Records from a pointing dataset:
— Start —

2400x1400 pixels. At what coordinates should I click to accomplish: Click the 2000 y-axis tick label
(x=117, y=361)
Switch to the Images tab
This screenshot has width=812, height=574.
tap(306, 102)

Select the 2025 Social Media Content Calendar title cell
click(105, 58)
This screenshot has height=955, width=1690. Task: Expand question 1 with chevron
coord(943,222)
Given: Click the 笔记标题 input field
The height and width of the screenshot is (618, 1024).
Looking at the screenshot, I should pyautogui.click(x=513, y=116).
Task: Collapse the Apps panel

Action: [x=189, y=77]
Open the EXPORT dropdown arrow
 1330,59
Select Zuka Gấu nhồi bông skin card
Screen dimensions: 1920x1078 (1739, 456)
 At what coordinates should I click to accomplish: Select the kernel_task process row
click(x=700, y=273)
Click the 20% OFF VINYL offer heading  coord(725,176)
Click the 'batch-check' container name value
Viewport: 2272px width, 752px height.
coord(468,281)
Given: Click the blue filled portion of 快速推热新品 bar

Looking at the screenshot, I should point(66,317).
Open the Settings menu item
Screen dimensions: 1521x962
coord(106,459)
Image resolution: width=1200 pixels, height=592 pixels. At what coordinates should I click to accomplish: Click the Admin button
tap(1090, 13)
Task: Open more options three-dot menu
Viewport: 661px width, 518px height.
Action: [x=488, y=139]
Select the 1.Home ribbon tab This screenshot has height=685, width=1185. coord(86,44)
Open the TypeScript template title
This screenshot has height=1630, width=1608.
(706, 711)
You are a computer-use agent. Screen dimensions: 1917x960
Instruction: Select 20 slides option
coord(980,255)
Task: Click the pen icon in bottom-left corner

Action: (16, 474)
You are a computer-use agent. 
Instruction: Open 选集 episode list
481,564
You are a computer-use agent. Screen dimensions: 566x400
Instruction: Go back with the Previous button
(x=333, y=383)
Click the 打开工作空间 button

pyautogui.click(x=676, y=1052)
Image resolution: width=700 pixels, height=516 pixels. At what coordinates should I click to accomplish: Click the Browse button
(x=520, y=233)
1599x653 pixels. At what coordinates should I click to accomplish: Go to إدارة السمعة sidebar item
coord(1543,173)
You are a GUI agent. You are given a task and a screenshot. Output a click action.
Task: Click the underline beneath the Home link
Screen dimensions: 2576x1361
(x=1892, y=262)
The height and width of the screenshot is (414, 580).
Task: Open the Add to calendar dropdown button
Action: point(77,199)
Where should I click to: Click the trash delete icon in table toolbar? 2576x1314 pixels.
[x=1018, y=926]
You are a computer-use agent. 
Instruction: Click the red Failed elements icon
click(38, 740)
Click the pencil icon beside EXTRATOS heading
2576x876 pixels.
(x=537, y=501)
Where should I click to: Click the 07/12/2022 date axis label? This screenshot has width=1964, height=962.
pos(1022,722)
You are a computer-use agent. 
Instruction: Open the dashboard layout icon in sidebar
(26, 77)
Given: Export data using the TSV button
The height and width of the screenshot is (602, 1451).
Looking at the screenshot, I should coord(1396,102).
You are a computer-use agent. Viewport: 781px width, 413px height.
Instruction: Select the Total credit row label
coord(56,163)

— End —

> **Written instruction**
Find each of the lines above that contains the word "with", and copy those lines out.

> **Worked answer**
This screenshot has height=955, width=1690. Task: Expand question 1 with chevron
Instruction: Go back with the Previous button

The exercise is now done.